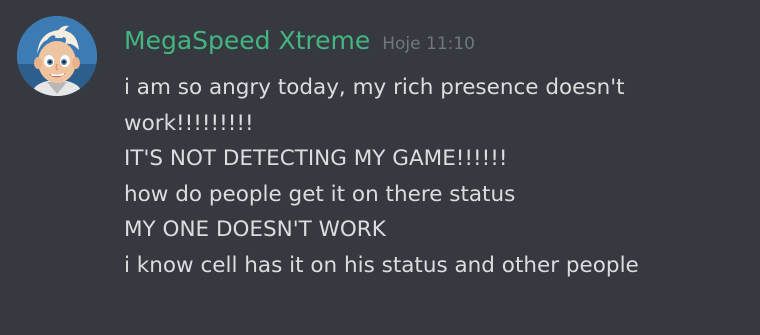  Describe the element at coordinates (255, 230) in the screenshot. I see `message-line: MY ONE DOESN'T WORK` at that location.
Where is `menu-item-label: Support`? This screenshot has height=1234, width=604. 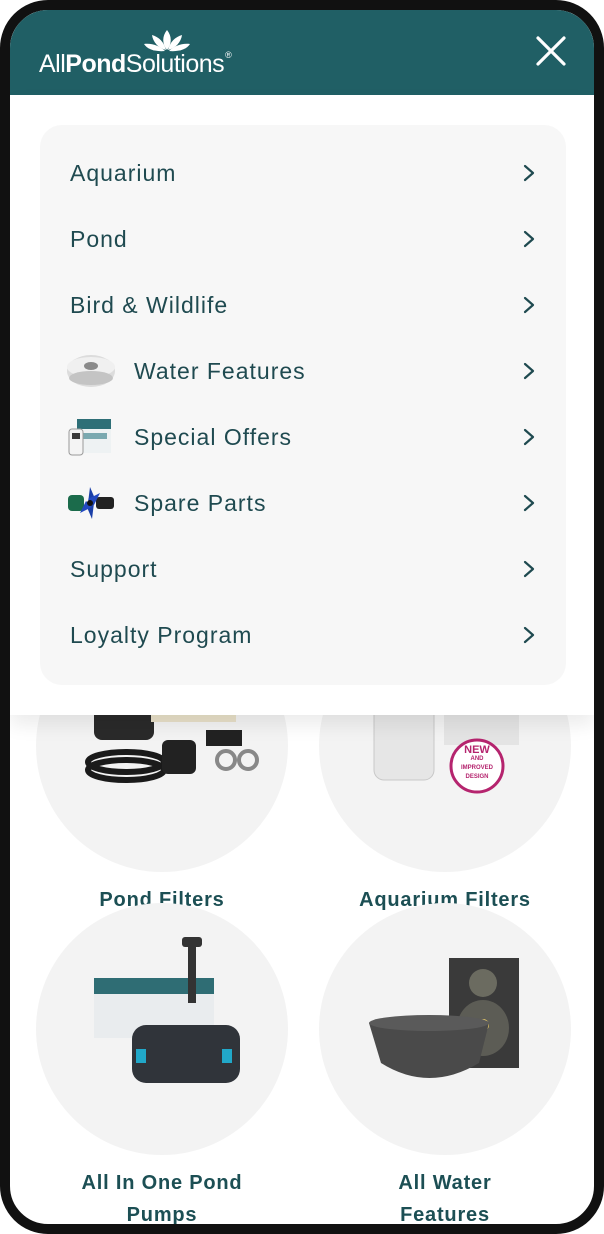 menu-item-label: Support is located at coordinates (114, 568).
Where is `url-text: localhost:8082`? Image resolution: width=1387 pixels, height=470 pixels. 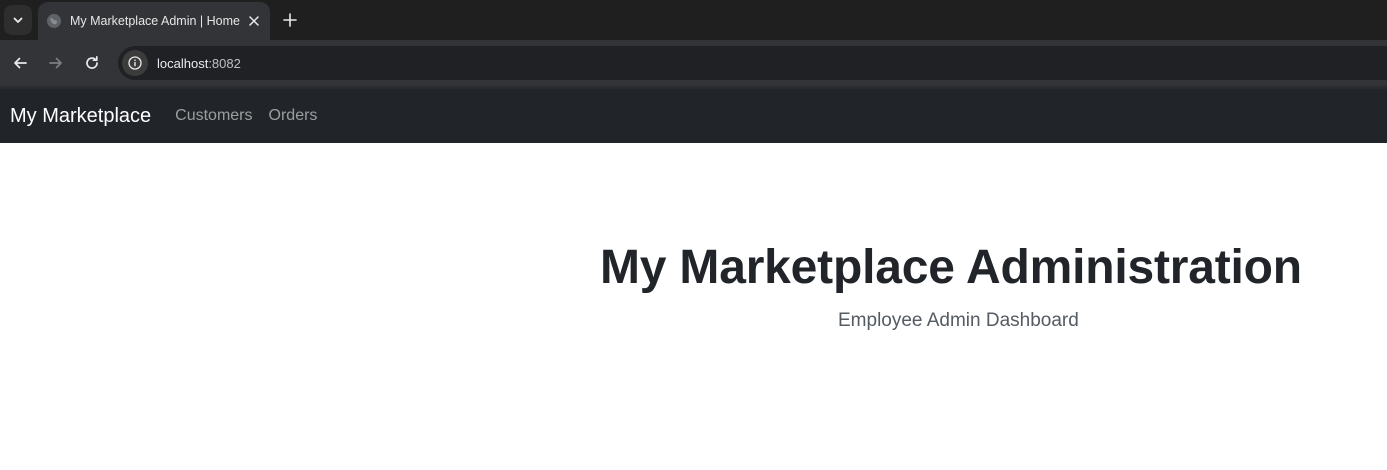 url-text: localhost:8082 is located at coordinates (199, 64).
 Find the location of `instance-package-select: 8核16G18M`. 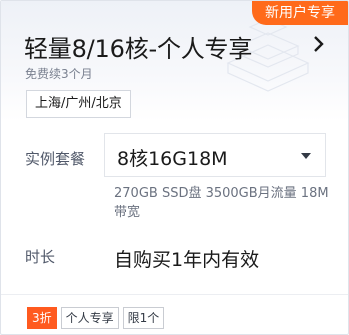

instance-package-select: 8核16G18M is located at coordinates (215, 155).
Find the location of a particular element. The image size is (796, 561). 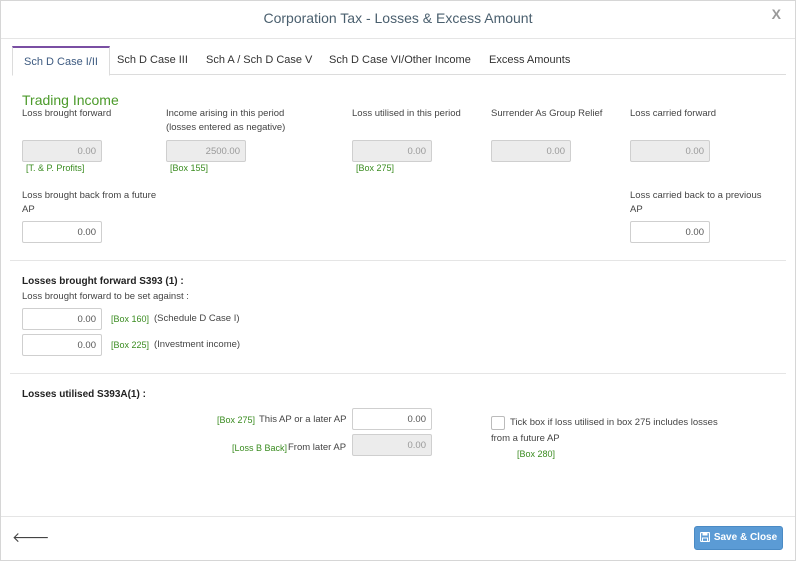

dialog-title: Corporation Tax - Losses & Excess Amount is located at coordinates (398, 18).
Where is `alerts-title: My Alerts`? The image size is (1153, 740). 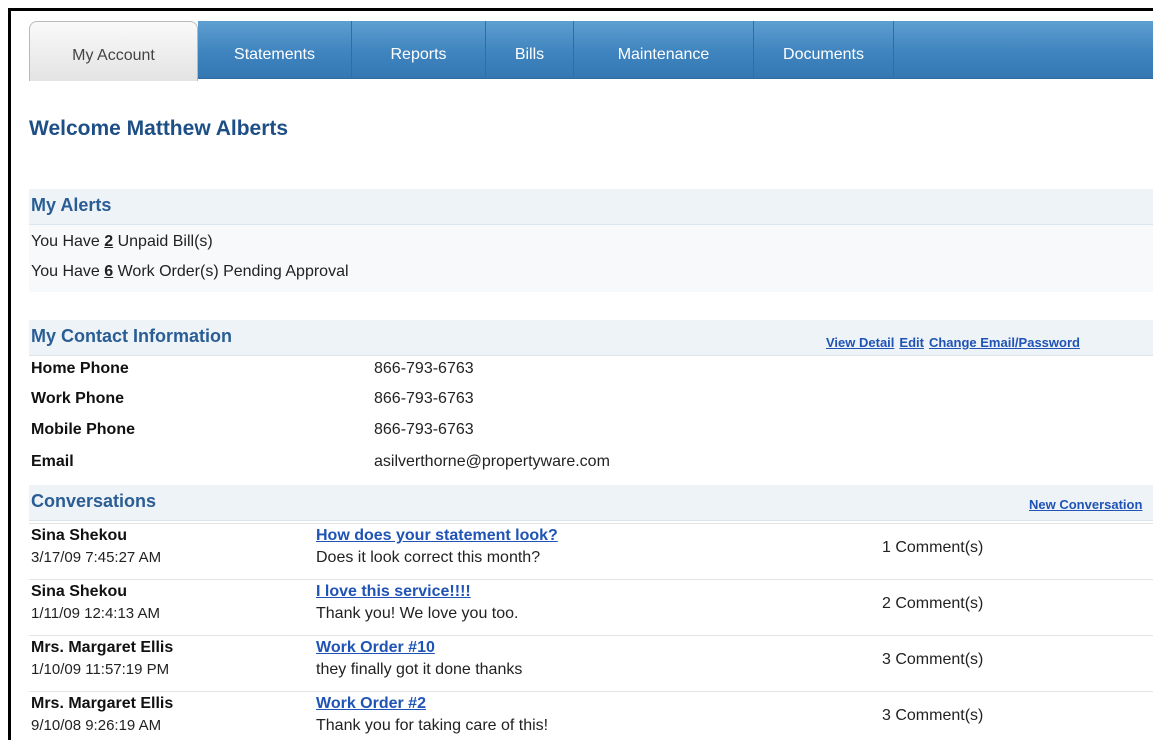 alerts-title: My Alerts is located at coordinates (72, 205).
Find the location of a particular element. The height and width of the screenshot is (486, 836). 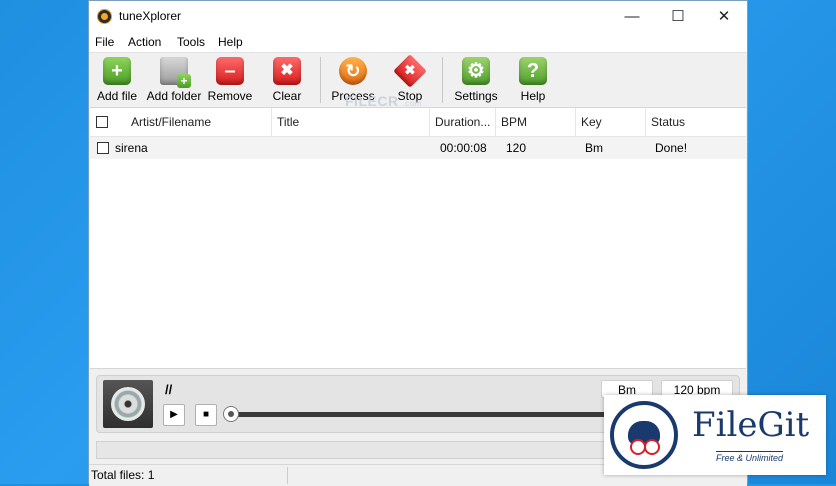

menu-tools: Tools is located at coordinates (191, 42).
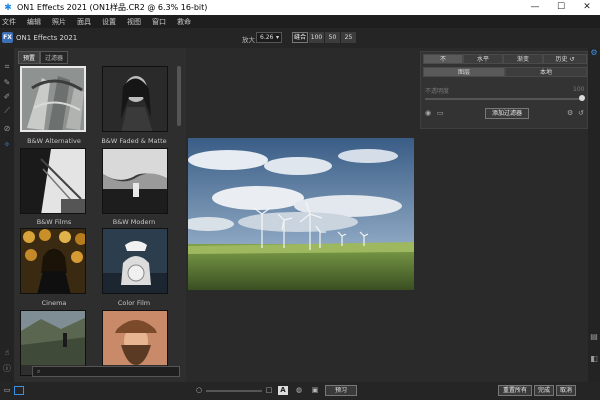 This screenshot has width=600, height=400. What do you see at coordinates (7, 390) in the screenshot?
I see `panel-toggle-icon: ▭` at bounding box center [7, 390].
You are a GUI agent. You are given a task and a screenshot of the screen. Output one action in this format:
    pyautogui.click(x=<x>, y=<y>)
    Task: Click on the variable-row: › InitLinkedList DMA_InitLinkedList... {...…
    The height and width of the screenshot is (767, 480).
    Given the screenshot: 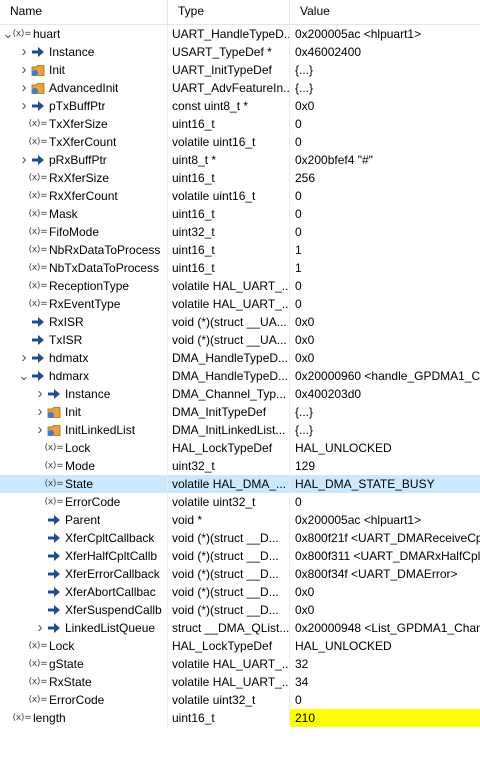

────────────────

**WHAT IS BEING ASKED**
In the material, from the line holding "You are a GUI" through the end, inclusive, change every "screenshot" to "image" and keep everything else the same. Give only those lines, and leave the pictures out of your answer.

**EXERCISE OUTPUT**
You are a GUI agent. You are given a task and a image of the screen. Output one action in this format:
    pyautogui.click(x=<x>, y=<y>)
    Task: Click on the variable-row: › InitLinkedList DMA_InitLinkedList... {...…
    The height and width of the image is (767, 480).
    Given the image: 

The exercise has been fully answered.